With the assault on Fort Sumter, the United States entered an era of grave danger. By definition, the Civil War was an internal threat. But the Confederacy was also a de facto foreign state, which raised armies, issued its own currency and wrote its own constitution. The grand struggle sometimes widened Northern divisions, for example, military failures and the push for emancipation led to the rise of the “Copperheads” or peace Democrats who urged a negotiated settlement. But in a larger sense, the Confederate threat caused much of Northern opinion to coalesce around a crusade to utterly crush the Confederacy and destroy its slave system. For the first time in U.S. history, the American flag was widely draped from churches, storefronts and people’s homes. “The coldest conservatives sprang forward to the front,” said Lincoln’s secretary John Hay, “and the wildest radicals kept time with the new music.”

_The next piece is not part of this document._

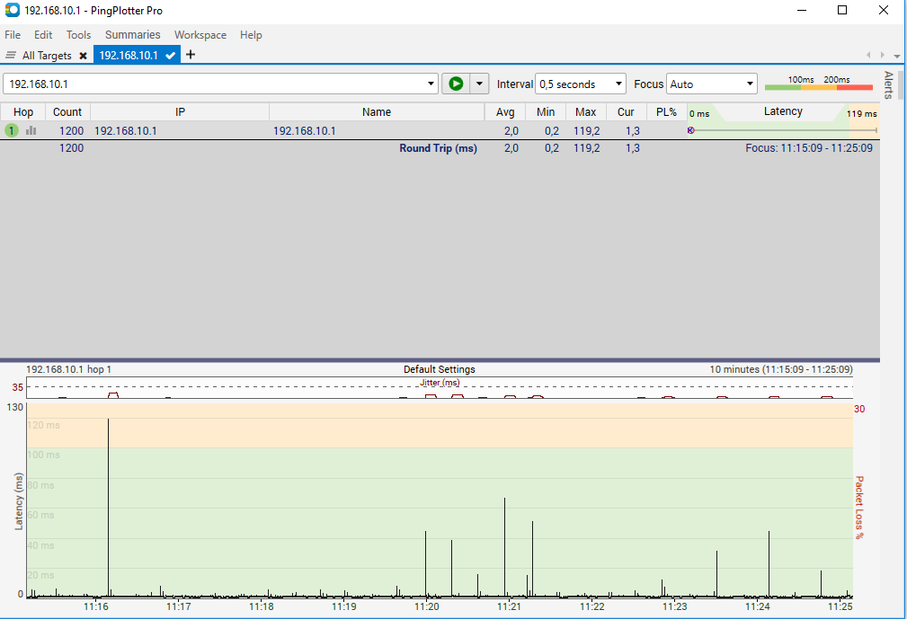Add a new target tab with plus icon
907x619 pixels.
[x=191, y=55]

For many Northerners, the common struggle helped to overcome racial and other divisions. The extraordinary black commitment to the cause (10 percent of the Union army were African American) led many Northerners to reassess their views on race, and blacks made significant gains through emancipation and suffrage rights. However, those on the wrong side of the boundary drew the crusaders’ wrath—most notably the soldiers and civilians of the Confederacy. Over time, the Northern campaign evolved closer to a total war, as Union forces destroyed towns, mills and food stocks in much of the South.

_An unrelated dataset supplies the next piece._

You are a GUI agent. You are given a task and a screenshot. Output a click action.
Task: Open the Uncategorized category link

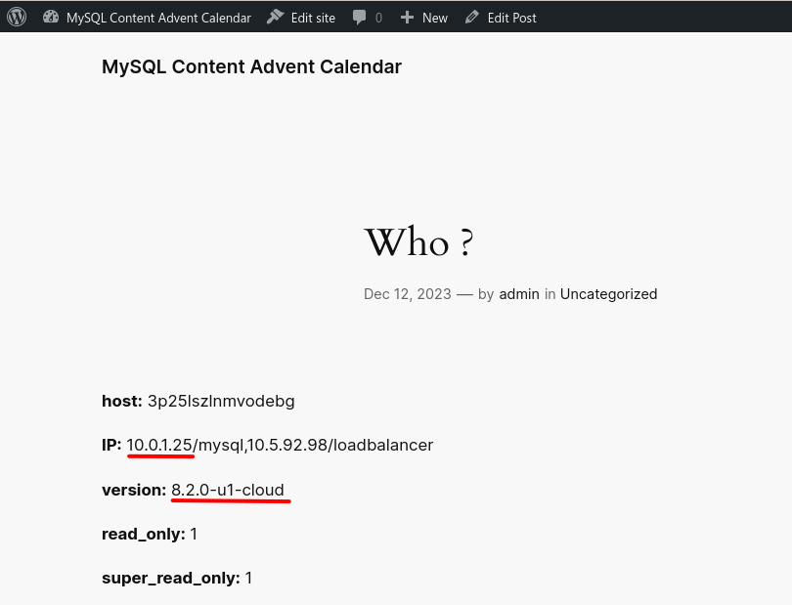click(x=608, y=293)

Overall, the Confederate threat bonded the Northern fighters together and produced a sharper sense of collective identity. In his First Inaugural Address in 1861, Lincoln used the word “Union” twenty times and never said “nation.” Two years later, in the Gettysburg Address, he used “nation” five times and never said “Union.” The poet and historian Carl Sandburg noted that before the Civil War, people said the United States are, but afterward, they said the United States is.

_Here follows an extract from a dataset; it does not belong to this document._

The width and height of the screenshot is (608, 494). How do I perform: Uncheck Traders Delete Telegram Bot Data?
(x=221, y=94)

When threats dissipate, domestic divisions often resurface and widen. The post–Civil War era was a time of diminishing external danger and also fraying unity within the winning coalition. During Southern Reconstruction, U.S. troops acted as peacekeepers in the former Confederacy, setting up new governments, overseeing elections and protecting the rights of the former slaves. Within a few years, much of Northern opinion saw Reconstruction as an endless quagmire. In 1871, the New York Times said the “mere mention of [Reconstruction] is almost nauseating.” The coalition to protect black rights disintegrated, the nation-building mission in the South was abandoned and white racial hegemony reemerged.
The period of security and fractiousness continued into the late nineteenth century. Historian Richard Hofstadter described a “psychic crisis” in the 1890s, triggered by the depression of 1893, the closing of the frontier, the rise of the Populist movement and the divisive election of 1896, as well as “restless aggressiveness, a desire to be assured that the power and vitality of the nation were not waning.” This crisis encouraged Americans to fight the Spanish-American War in 1898 and reclaim the unifying spirit of ’65.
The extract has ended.